Lawrence Solum's recent elegant posting on burden of proof helps to clarify a related problem in understanding the relationships among scientific disciplines. Our model for thinking about burden of proof is, of course, the criminal trial and the rules of procedure which have grown up around it. But scientific research also involves extensive burden-of-proof considerations, for claims to discovery are subject to a similar kind of public scrutiny, complete with versions of cross-examination and rebuttal. Indeed, the historian Barbara Shapiro argues that scientific notions of fact-establishment are modeled on the legal procedures of the early modern period.
Here, I want to look at the way that distributing the burden of proof in scientific research acts to organize the relationship among specialties.
When scientists claim to make discoveries, their work is subject to review and test. While a discovery is still provisional, those who want to build upon it must rehearse the evidence and arguments for it when they write papers for the journals. As the discovery becomes more widely accepted, the amount of justification required for relying on it diminishes. After a while, referees start taking it for granted, and-- eventually-- reject papers that do not include the discovery (at least tacitly) or that argue against it. At that point, when acceptance has become obligatory, the discovery is established. Newer work which does not recognize it will be rejected as inadequate. In the extreme case, a scientist's persistent refusal to accept a discovery can result, not in the rejection of the discovery, but in the rejection of the scientist as aberrant in judgment.
Clearly, this is a kind of burden of proof; scientists who wish to reject an established claim are obliged to explain why their rejection should be accepted.
Situations in which this burden of proof crosses specialty boundaries are especially interesting. When a discovery is first claimed, the audience that reviews and accepts the claim is typically made up of experts in the line of research from which the claim emanates. These experts are most familiar with the phenomenon and the difficulties of studying it, and are most likely to notice errors of technique, omissions of pertinent data, and so on. They are also most familiar with the scientists making the claims, and are hence best placed to assess their reliability and probity.
Scientists rarely are equipped to review and test discovery claims in other specialties. Instead, they are likely to rely on the judgment of specialists in the relevant area, and on the reputation of the claiming scientists, their host organizations, the journals they publish in, and so on. Typically, discoveries can be accepted in this second- or third-hand way without changing anything that happens in other specialties. Sometimes however, a development in one area has implications for work in another. Often, the discovery is helpful; for example, scientists in one specialty may develop techniques which can be used as the basis of measurement procedures in another specialty. So, for example, studies of interferometry in physics underlie the design of instruments in radio astronomy.
As new ideas from outside become established in a specialty, they become obligatory there. To use the new techniques, instruments, and models is to accept the externally established ideas which underlie them. Very often, nobody has a reason to contest these obligations, and no problems arise.

TASKS -
1. List everything the passage on burden of proof in science says scientists rely on when they can't review a discovery claim in another specialty themselves.
2. Update the passage on burden of proof in science between "Lawrence Solum's recent" and "early modern period.", inclusive, swapping "criminal trial" for "civil lawsuit".

INFORMATION GIVEN -
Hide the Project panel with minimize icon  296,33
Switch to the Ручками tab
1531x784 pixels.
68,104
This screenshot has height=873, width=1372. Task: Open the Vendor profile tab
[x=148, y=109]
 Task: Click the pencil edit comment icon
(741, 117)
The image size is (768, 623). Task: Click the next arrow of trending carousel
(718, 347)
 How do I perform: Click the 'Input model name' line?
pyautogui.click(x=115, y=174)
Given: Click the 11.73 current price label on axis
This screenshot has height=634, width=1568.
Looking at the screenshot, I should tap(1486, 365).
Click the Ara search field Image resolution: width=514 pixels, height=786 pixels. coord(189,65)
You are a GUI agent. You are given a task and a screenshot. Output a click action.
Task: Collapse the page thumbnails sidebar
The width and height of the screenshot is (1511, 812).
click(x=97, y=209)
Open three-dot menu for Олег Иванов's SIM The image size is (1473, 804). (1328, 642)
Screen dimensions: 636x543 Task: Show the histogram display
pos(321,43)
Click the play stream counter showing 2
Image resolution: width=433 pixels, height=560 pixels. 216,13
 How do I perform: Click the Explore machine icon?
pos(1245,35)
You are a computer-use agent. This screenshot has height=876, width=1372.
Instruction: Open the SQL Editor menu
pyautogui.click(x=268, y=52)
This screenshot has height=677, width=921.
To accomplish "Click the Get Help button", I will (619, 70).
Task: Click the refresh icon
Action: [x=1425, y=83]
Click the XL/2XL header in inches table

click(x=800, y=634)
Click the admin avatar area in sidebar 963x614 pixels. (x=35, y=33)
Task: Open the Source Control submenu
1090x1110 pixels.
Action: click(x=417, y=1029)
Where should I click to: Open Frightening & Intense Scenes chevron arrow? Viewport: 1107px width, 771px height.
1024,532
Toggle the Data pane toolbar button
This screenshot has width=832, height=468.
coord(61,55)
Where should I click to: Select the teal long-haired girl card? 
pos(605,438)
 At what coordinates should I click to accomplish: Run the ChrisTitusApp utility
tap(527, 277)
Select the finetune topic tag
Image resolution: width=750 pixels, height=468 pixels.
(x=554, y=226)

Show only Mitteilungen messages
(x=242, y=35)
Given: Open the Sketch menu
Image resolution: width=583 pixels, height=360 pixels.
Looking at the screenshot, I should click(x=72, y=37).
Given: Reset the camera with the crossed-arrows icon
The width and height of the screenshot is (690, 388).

TASK-BY-TASK SOLUTIONS -
1.
- The judgment of specialists in the relevant area
- The reputation of the claiming scientists
- Their host organizations
- The journals they publish in

2.
Lawrence Solum's recent elegant posting on burden of proof helps to clarify a related problem in understanding the relationships among scientific disciplines. Our model for thinking about burden of proof is, of course, the civil lawsuit and the rules of procedure which have grown up around it. But scientific research also involves extensive burden-of-proof considerations, for claims to discovery are subject to a similar kind of public scrutiny, complete with versions of cross-examination and rebuttal. Indeed, the historian Barbara Shapiro argues that scientific notions of fact-establishment are modeled on the legal procedures of the early modern period.